Small doses of maternal acetylsalicylic acid have proved to prevent preeclampsia. To study the mechanism of this action of acetylsalicylic acid, healthy women ingested 100 mg (n = 13) or 500 mg (n = 14) of acetylsalicylic acid during labor at term. The fetal prostacyclin synthesis, as assessed by the production of 6-ketoprostaglandin F1 alpha (a metabolite of prostacyclin) by the umbilical artery, was reduced from 21.3 +/- 1.6 ng/gm/min of dry weight in the controls (n = 25, mean +/- SE) to 7.8 +/- 1.1 ng/ml/min (p less than 0.001) in infants of mothers receiving 500 mg of acetylsalicylic acid, but it was unchanged in infants with mothers receiving 100 mg of acetylsalicylic acid (19.5 +/- 2.3 ng/gm/min). Maternal ingestion of 500 mg of acetylsalicylic acid also was accompanied by reduced (p less than 0.10) urinary excretion of 6-ketoprostaglandin F1 alpha in neonates during the first 3 days of life.

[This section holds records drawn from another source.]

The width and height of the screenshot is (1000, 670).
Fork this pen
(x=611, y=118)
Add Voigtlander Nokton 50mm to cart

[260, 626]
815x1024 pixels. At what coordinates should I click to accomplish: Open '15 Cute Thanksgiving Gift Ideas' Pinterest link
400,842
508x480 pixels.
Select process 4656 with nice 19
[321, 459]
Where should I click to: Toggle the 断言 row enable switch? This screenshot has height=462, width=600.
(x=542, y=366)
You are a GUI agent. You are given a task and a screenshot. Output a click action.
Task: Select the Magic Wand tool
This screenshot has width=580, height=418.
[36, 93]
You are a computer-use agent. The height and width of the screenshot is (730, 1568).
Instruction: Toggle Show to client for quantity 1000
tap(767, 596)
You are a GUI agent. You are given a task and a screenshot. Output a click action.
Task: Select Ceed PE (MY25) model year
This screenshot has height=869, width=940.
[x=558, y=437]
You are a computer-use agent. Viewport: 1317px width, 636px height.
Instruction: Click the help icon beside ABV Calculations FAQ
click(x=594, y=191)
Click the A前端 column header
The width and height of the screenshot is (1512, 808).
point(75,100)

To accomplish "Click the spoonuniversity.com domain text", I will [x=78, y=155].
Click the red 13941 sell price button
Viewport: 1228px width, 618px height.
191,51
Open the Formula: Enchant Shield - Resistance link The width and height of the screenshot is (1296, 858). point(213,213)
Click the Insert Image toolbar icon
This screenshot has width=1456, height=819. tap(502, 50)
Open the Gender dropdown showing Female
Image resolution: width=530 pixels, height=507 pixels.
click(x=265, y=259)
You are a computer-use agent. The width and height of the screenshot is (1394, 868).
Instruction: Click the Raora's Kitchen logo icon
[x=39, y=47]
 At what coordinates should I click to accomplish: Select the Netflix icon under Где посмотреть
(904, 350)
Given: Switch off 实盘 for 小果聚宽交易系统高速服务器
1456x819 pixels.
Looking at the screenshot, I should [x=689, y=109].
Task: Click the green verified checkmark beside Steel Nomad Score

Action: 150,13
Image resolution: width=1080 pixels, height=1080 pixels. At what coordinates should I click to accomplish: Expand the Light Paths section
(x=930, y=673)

The fetal platelet thromboxane A2 synthesis, as assessed by the release of thromboxane B2 (a metabolite of thromboxane A2) during spontaneous clotting of the umbilical blood (63.4 +/- 4.2 pg/10(5) platelets, n = 22), was inhibited in infants born to mothers given 100 mg (14.0 +/- 3.7 pg/10(5) platelets, p less than 0.001) or 500 mg of acetylsalicylic acid (6.1 +/- 3.5 pg/10(5) platelets, p less than 0.001). The thromboxane B2 release by the umbilical artery (1.1 +/- 0.1 ng/gm/min, n = 13) also was decreased in infants of mothers receiving 500 mg of acetylsalicylic acid (0.57 +/- 0.1 ng/gm/min, n = 7, p less than 0.01). Thus a small dose of maternal acetylsalicylic acid (100 mg) inhibits only the fetoplacental thromboxane A2 but leaves prostacyclin production unaffected.